[Texto da página]:
3. A nova era dos extremos

Este é o mundo que herdámos. Vivemos uma nova era dos extremos. E a cada crise em que mergulhamos descobrimos que a distância entre eles é cada vez maior.

Volto a recuperar o título de uma obra consagrada para abordar alguns dos mais candentes problemas das sociedades atuais. Desta vez recorro ao livro do historiador inglês Eric Hobsbawm, The Age of Extremes: The Short Twentieth Century, 1914-1991 (Londres, 1995). A história deste curto século XX – por contraste com o longo século XIX, iniciado pela revolução francesa e extinto pela I Guerra Mundial – é balizada por Hobsbawm pelo mais destruidor conflito mundial e o desmoronamento do regime soviético.

Duas guerras mundiais entremeadas por uma recessão económica sem equivalente marcaram o quadro de “catástrofe” que foi a primeira metade do século XX. Milhões de baixas militares e civis, destruição massiva de capital fixo, o genocídio das minorias étnicas, a aniquilação da liberdade e dos direitos humanos, mancharam irreversivelmente as páginas mais negras da história da humanidade. A própria ideia de progresso que marcara o desenvolvimento mundial do século XIX era agora remetida para o estatuto de quimera sem qualquer ajustamento à verdadeira natureza humana.

[Dados]:

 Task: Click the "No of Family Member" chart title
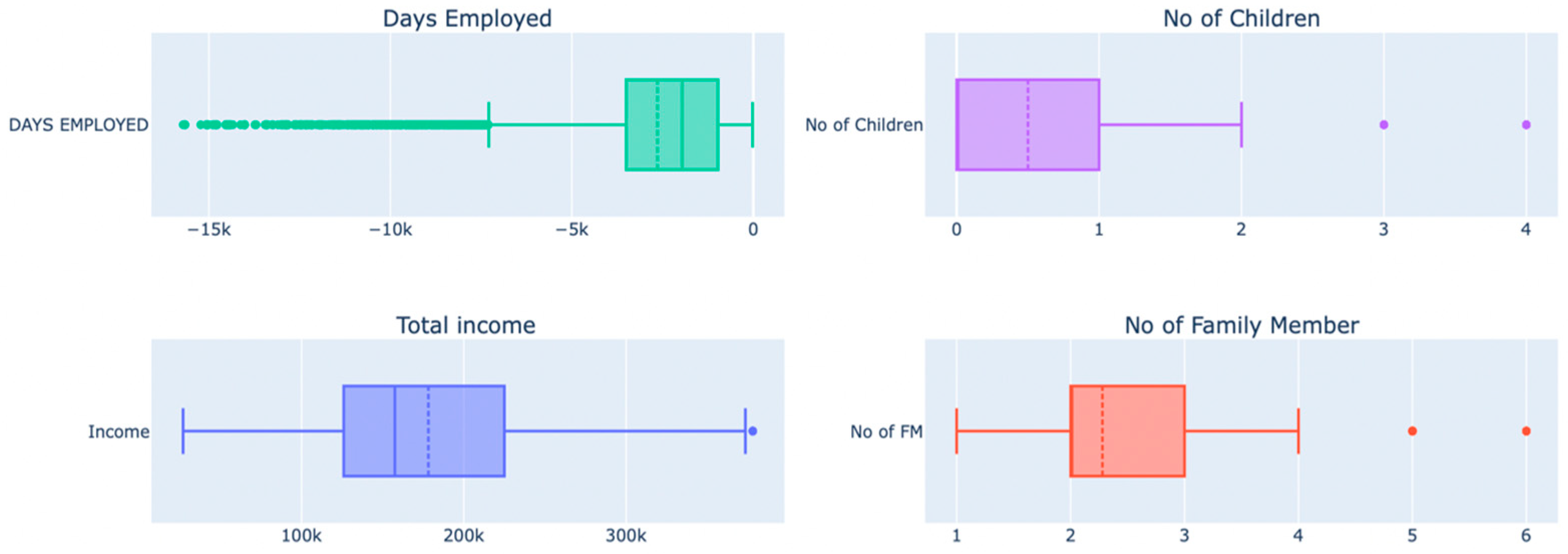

--

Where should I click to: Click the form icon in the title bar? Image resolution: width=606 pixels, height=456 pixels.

[Objetivo]: Escreva a continuação do texto sobre a nova era dos extremos, começando logo após a última frase apresentada.

[Resposta]:
Como chegámos a tal estado? Nacionalismo exacerbado, radicalização ideológica, intolerância social, dogmatismo político, generalização das soluções autoritárias e antidemocráticas. A “era dos extremos” iniciara-se nas ideias, nos movimentos sociais e nas políticas.

A segunda fase foi de reconstrução e de sustentado crescimento económico. No campo político a polarização deu lugar ao centrismo e, durante quase três décadas, o Mundo voltou a beneficiar da prosperidade e a acreditar no progresso ilimitado. Mas, como decorrência do balanço entre vencedores e vencidos da II Guerra Mundial, o Mundo bipolarizou-se, a “guerra fria” alimentou uma “paz fria” nos cenários onde a guerra havia reduzido tudo a escombros.

A crise de 1973-75 foi o primeiro marco de passagem para uma nova fase que Hobsbawm designa por “the landslide” e que se traduz na desaceleração dos ritmos de crescimento económico, na sucessão de choques assimétricos à escala global e pelo fim do mundo bipolar, repartido entre capitalismo e socialismo. O que se segue e prolonga até aos nossos dias é a fragmentação do campo político e ideológico, minado por movimentos desgarrados e ideologias de nicho, populismos e demagogia, tensões autoritárias e de reação nacionalista, à esquerda e à direita, pelo radicalismo dos direitos e o fundamentalismo das crenças. A liberdade, a democracia e a universalidade dos direitos humanos perdem terreno.

Este é o mundo que herdámos. Vivemos uma nova era dos extremos. E a cada crise em que mergulhamos descobrimos que a distância entre eles é cada vez maior.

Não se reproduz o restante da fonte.